It’s been quite a birthday week for Classic FM, which is marking 25 years since it hit the airwaves.
They spent a day with the Royals at Dumfries House in Scotland on Wednesday, before following the Royal theme by decamping to Liverpool for a special celebratory concert with the RLPO last night on the actual anniversary itself.
The Phil and Classic FM first joined forces back in 2001, making Liverpool its longest-serving orchestral partner – as well as being the oldest surviving symphony orchestra in the country.
Much has changed in the world over the past 16 years, let alone 25 or 177. So not only was this concert broadcast live on Classic FM, but it was also streamed live on Facebook, garnering 64,000 likes by the closing bars of the evening alone.
This being Classic FM, the programme was a selection box of big, juicy melodies – nothing too avant garde to frighten the horses, and pieces that have become massively popular because they have been championed by the radio station.
Thus the sell-out audience, and listeners at home, were treated to a hint of Mozart here (Ave Verum Corpus, sung by the Royal Liverpool Philharmonic Choir), and a touch of Beethoven there – the first movement of his Pastoral Symphony, played with bucolic warmth by the Phil.
The choir opened and closed the main programme, with a punchy sonic Zadok the Priest to start, and with the RLPO in a frisky and energetic performance of Borodin’s Polovtsian Dances to finish.

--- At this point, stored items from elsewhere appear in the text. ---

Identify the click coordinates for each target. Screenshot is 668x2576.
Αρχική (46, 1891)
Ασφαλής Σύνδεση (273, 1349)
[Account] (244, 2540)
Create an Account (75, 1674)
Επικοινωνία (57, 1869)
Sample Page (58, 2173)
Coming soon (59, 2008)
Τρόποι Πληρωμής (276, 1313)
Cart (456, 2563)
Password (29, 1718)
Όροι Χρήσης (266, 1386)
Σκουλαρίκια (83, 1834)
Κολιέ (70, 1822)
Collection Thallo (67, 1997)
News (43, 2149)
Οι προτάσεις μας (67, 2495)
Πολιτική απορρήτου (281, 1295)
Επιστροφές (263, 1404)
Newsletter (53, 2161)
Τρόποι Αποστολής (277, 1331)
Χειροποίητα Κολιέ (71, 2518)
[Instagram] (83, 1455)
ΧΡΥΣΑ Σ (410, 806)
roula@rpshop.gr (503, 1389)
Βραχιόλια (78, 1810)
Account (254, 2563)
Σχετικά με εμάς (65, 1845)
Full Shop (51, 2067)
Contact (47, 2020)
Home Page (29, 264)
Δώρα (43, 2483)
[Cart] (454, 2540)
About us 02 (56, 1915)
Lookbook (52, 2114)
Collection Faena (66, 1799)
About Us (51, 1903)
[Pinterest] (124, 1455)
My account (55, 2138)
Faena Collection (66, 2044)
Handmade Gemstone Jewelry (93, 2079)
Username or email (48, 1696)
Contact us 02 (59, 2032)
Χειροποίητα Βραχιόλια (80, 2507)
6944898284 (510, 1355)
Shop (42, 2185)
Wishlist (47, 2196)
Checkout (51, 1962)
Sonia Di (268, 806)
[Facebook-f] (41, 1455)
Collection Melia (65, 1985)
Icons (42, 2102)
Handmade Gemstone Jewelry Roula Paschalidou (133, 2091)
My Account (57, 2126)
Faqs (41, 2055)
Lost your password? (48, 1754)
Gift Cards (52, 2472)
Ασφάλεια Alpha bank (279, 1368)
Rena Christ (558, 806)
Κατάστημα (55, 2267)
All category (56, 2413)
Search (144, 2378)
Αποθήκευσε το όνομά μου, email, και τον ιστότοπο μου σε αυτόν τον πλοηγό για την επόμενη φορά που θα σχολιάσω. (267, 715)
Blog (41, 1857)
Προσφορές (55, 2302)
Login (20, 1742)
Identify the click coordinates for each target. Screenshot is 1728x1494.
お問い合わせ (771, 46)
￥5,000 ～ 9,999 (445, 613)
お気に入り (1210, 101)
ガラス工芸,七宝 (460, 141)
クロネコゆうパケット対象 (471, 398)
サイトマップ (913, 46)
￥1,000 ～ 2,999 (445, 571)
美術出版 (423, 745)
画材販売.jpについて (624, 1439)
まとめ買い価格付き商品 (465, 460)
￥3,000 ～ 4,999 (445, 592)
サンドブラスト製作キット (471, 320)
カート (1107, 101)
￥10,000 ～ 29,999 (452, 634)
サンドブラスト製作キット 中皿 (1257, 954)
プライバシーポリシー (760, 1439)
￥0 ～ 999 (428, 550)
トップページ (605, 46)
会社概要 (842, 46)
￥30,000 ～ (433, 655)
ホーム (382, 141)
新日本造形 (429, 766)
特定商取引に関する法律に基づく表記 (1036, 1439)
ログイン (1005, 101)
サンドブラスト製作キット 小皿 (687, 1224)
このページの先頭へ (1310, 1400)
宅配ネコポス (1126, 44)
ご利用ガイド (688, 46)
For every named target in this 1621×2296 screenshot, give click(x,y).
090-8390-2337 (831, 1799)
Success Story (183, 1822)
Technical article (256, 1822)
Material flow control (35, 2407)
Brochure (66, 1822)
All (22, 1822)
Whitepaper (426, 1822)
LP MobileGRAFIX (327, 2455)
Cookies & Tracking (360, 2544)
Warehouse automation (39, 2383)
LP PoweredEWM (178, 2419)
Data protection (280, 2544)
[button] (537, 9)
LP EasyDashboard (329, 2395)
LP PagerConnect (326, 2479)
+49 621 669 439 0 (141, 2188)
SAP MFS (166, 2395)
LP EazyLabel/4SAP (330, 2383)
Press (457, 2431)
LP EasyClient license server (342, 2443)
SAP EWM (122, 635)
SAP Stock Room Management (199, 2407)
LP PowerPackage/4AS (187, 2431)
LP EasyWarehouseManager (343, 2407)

In between links from presenter Bill Turnbull (who forgot to quit the stage at one point and had to loiter among the cellos), there was a spot of Rimsky-Korsakov, with pretty solo bursts from clarinettist Tom Verity and Cormac Henry on flute, a big, bold, brassy Finlandia, a stirring touch of Walton, and a hint of Classic FM favourite Karl Jenkins (Palladio).
Youthful violin virtuoso Callum Smart joined the orchestra and conductor Michael Seal (using an eyesight-defying Lilliputian score) in Bruch’s violin concerto, showcasing excellent technique, mellow tones in the lower registers and some plaintive singing in the upper.
And youthfulness was the watchword of the evening, with the RLPO performing the world premiere of 23-year-old composer Dani Howard’s specially-commissioned Argentum – an effervescent musical imagining of a burgeoning relationship, from Bambi-esque rippling raindrops heralding its birth, to radiant swell of brass, insistent tick-tock motif, strange other-worldliness and massive sonic finish which I assumed means the relationship was a keeper.